Отвергнув гегелевский стереотип, по которому китайцы — безличностные, «полые» люди, коими манипулируют извне и сверху, мы обратимся к модели, служащей вариантом той же темы, но фактически предвосхищающей более фундаментальную проблему, насколько китайская концепция личности отличается от нашей.
В основе указанных выше интерпретаций лежит допущение, что китайская концепция личности с необходимостью предполагает «индивидуальность» и что если китайцы когда-нибудь признавали этот факт, то они его же и отвергали.
Часто это допущение излагается языком, преследующим цели «модернизации». Д. Манро, например, утверждает, что отличие китайцев от нас — преимущественно порождение западного ума, неосторожно сравнивающего современные западные понятия с традиционными китайскими: «Существует опасность, что он (ум) предположит, что для китайцев и европейцев всегда были характерны радикально различающееся мировоззрение и ценности, связанные с ним, и что, следовательно, они будут различаться и в будущем. Вместе с тем у читателя, помнящего, что наши индивидуалистические ценности относительно молоды, может возникнуть желание спросить: если мы сравним европейцев эпохи Просвещения с китайцами нового времени, то не обнаружим ли, что их мировоззрение и наше в важных моментах сходятся?

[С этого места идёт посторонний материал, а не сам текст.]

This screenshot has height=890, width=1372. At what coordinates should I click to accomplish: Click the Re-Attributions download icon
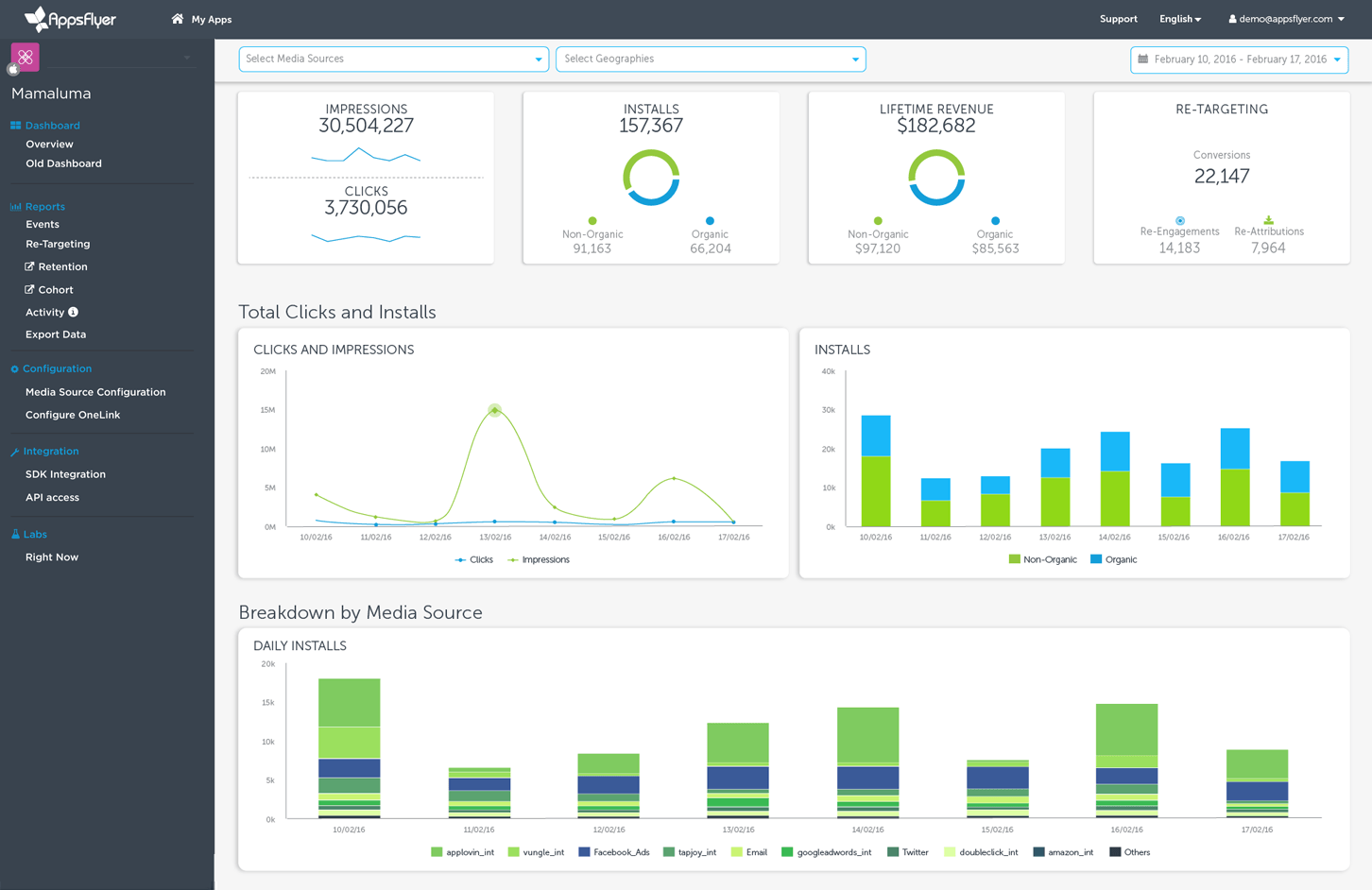click(x=1268, y=220)
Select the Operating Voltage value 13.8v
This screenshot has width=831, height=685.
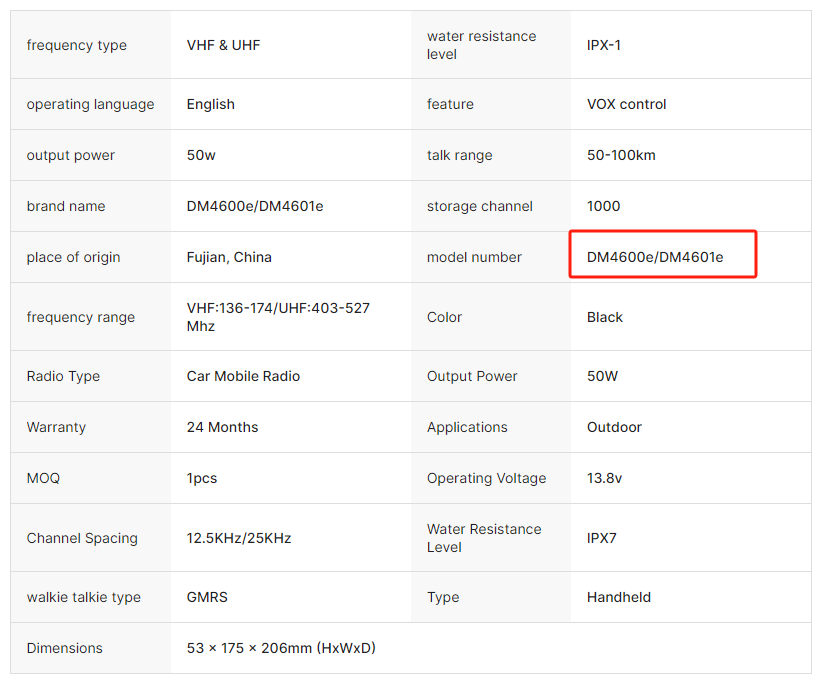pos(604,478)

Я подозреваю, что ответ будет положительным»[54].
По утверждению Манро, китайская концепция личности является переходной и предсовременной, а поскольку мы уже пережили в свое время нечто аналогичное, то можно считать, что наша концепция личности является и современной и просветительской.
Социолог Марсель Мосс, проанализировавший концепции личности в контексте самых разных культур и эпох, предлагает несколько отличное понимание теории Манро — наше осознание автономного и связанного индивида рождается из архаичных понятий (присущих, скажем, американским индейцам и китайцам), как хрупкие плоды высокоразвитой науки и культуры: «Осталось только превратить эту рациональную, индивидуальную субстанцию, какой она (личность) является сегодня, в сознание и категорию... Кто знает, будет .ли даже эта „категория“, которая, по мнению многих из нас, является хорошо разработанной, всегда оставаться таковой? Она сформулирована только нами и для нас. Даже ее нравственная сила — священная черта человеческой персоны (personne) — подвергается сомнению, и не только на Востоке, который еще не достиг уровня развития нашей науки, но п в тех странах, где этот принцип был открыт. Мы обладаем великим достоянием. С нами вместе эта идея может исчезнуть» [55].

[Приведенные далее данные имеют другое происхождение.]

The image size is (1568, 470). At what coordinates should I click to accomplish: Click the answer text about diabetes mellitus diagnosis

Можно спорить по поводу того, что понятие «самость» с необходимостью подразумевает понятие «индивидуальность». .Малозаметная двусмысленность термина «индивид», которая завела в тупик всю дискуссию, проявилась в обнаруженном нами различии между понятиями быть «неэгоистичным» и быть «безличностным». Индивид может означать либо один из данного вида, каким, например, является человеческое существо, либо один из данного вида, как «Шторм» у Тернера. Иначе, индивид может относиться к одному, отдельному и неделимому целому, которое благодаря какому-то важному свойству или свойствам определяется как член данного класса. Благодаря этой принадлежности к виду он заменяем — «равен перед законом», «имеет равные возможности», является «одним из детей Бога» и т. д. Именно такое понимание индивида объединяет понятия «автономия», «равенство», «свобода», «воля» и пр. В силу своей отдельности и неделимости он связан со своим миром лишь внешне, и, следовательно, если он одушевлен, то имеет суверенное право управлять собственным внутренним миром.
Кроме того, термин «индивид» может означать уникальность — свойство единственности и незаменимости, как, скажем, произведение искусства, которое «количественно» допустимо сравнить с другими произведениями искусства, хотя в качественном отношении оно не имеет с ними ничего общего. При таком определении индивида равенство может означать только равноценность.
В модели уникального индивида детерминация, а не индивидуация лежит в основе достигнутого качества взаимоотношений человека. Он становится «признанным», «выдающимся» или «прославленным» благодаря характеру его отношений и качеству этих отношений. Наибольшие усилия в поисках путей понимания традиционной конфуцианской концепции личности необходимо приложить, чтобы выяснить это отличие и воссоздать понятие «индивид» в конфуцианской картине. Хотя определение личности как «несводимого социального», безусловно, устраняет автономную индивидуальность, оно не исключает иное, менее известное понятие уникальной индивидуальности.